**Work order**: Each record below needs to be written out exactly as it reads.
##############################
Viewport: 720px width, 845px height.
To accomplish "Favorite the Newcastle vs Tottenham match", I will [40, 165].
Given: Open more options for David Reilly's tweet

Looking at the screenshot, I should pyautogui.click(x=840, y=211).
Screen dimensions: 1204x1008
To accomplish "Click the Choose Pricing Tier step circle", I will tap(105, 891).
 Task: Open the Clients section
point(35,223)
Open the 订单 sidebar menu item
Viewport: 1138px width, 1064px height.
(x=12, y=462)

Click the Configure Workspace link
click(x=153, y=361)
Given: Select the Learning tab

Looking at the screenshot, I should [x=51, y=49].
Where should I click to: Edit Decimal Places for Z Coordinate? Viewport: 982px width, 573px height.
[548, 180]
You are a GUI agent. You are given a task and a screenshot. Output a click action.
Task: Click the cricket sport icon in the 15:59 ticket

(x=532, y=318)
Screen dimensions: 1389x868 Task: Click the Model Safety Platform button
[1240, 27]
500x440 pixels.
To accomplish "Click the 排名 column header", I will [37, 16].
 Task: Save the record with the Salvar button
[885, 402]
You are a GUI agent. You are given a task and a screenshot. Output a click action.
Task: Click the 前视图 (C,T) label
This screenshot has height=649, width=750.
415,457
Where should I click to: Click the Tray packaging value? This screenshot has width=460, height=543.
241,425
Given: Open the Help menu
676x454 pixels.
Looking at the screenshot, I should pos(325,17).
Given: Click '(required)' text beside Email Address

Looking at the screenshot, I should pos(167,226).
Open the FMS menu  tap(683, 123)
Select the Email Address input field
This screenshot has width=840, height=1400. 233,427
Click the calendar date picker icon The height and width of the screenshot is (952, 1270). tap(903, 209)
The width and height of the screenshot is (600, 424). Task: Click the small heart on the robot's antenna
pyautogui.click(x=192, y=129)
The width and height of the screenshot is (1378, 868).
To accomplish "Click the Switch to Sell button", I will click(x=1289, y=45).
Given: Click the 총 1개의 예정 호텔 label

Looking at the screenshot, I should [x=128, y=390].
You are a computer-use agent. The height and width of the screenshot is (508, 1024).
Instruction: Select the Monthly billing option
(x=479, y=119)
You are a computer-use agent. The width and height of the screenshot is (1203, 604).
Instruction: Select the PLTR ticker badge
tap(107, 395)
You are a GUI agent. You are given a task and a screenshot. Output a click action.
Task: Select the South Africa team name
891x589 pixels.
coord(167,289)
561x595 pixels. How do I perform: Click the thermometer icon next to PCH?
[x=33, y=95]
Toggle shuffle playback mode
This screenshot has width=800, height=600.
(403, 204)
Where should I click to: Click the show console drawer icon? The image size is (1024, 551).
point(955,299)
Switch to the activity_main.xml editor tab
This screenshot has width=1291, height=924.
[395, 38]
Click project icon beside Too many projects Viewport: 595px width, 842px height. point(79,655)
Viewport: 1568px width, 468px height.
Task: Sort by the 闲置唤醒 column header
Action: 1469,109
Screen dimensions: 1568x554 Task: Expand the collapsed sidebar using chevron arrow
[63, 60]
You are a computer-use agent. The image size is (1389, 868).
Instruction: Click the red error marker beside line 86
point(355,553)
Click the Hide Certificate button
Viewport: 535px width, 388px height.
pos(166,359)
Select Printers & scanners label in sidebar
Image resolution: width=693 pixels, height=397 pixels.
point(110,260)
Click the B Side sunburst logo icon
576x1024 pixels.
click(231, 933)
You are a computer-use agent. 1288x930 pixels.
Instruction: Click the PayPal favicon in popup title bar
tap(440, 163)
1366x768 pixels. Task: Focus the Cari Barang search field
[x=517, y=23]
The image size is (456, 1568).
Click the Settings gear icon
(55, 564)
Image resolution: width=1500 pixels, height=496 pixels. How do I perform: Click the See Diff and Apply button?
##############################
**Finished exercise**:
Viewport: 720px width, 845px height.
To accomplish "Favorite the Newcastle vs Tottenham match", I will [40, 165].
Given: Open more options for David Reilly's tweet

Looking at the screenshot, I should pyautogui.click(x=840, y=211).
Screen dimensions: 1204x1008
To accomplish "Click the Choose Pricing Tier step circle", I will tap(105, 891).
 Task: Open the Clients section
point(35,223)
Open the 订单 sidebar menu item
Viewport: 1138px width, 1064px height.
(x=12, y=462)

Click the Configure Workspace link
click(x=153, y=361)
Given: Select the Learning tab

Looking at the screenshot, I should [x=51, y=49].
Where should I click to: Edit Decimal Places for Z Coordinate? Viewport: 982px width, 573px height.
[548, 180]
You are a GUI agent. You are given a task and a screenshot. Output a click action.
Task: Click the cricket sport icon in the 15:59 ticket

(x=532, y=318)
Screen dimensions: 1389x868 Task: Click the Model Safety Platform button
[1240, 27]
500x440 pixels.
To accomplish "Click the 排名 column header", I will [37, 16].
 Task: Save the record with the Salvar button
[885, 402]
You are a GUI agent. You are given a task and a screenshot. Output a click action.
Task: Click the 前视图 (C,T) label
This screenshot has height=649, width=750.
415,457
Where should I click to: Click the Tray packaging value? This screenshot has width=460, height=543.
241,425
Given: Open the Help menu
676x454 pixels.
Looking at the screenshot, I should pos(325,17).
Given: Click '(required)' text beside Email Address

Looking at the screenshot, I should pos(167,226).
Open the FMS menu  tap(683, 123)
Select the Email Address input field
This screenshot has width=840, height=1400. 233,427
Click the calendar date picker icon The height and width of the screenshot is (952, 1270). tap(903, 209)
The width and height of the screenshot is (600, 424). Task: Click the small heart on the robot's antenna
pyautogui.click(x=192, y=129)
The width and height of the screenshot is (1378, 868).
To accomplish "Click the Switch to Sell button", I will click(x=1289, y=45).
Given: Click the 총 1개의 예정 호텔 label

Looking at the screenshot, I should [x=128, y=390].
You are a computer-use agent. The height and width of the screenshot is (508, 1024).
Instruction: Select the Monthly billing option
(x=479, y=119)
You are a computer-use agent. The width and height of the screenshot is (1203, 604).
Instruction: Select the PLTR ticker badge
tap(107, 395)
You are a GUI agent. You are given a task and a screenshot. Output a click action.
Task: Select the South Africa team name
891x589 pixels.
coord(167,289)
561x595 pixels. How do I perform: Click the thermometer icon next to PCH?
[x=33, y=95]
Toggle shuffle playback mode
This screenshot has width=800, height=600.
(403, 204)
Where should I click to: Click the show console drawer icon? The image size is (1024, 551).
point(955,299)
Switch to the activity_main.xml editor tab
This screenshot has width=1291, height=924.
[395, 38]
Click project icon beside Too many projects Viewport: 595px width, 842px height. point(79,655)
Viewport: 1568px width, 468px height.
Task: Sort by the 闲置唤醒 column header
Action: 1469,109
Screen dimensions: 1568x554 Task: Expand the collapsed sidebar using chevron arrow
[63, 60]
You are a computer-use agent. The image size is (1389, 868).
Instruction: Click the red error marker beside line 86
point(355,553)
Click the Hide Certificate button
Viewport: 535px width, 388px height.
pos(166,359)
Select Printers & scanners label in sidebar
Image resolution: width=693 pixels, height=397 pixels.
point(110,260)
Click the B Side sunburst logo icon
576x1024 pixels.
click(231, 933)
You are a computer-use agent. 1288x930 pixels.
Instruction: Click the PayPal favicon in popup title bar
tap(440, 163)
1366x768 pixels. Task: Focus the Cari Barang search field
[x=517, y=23]
The image size is (456, 1568).
Click the Settings gear icon
(55, 564)
Image resolution: width=1500 pixels, height=496 pixels. How do I perform: Click the See Diff and Apply button?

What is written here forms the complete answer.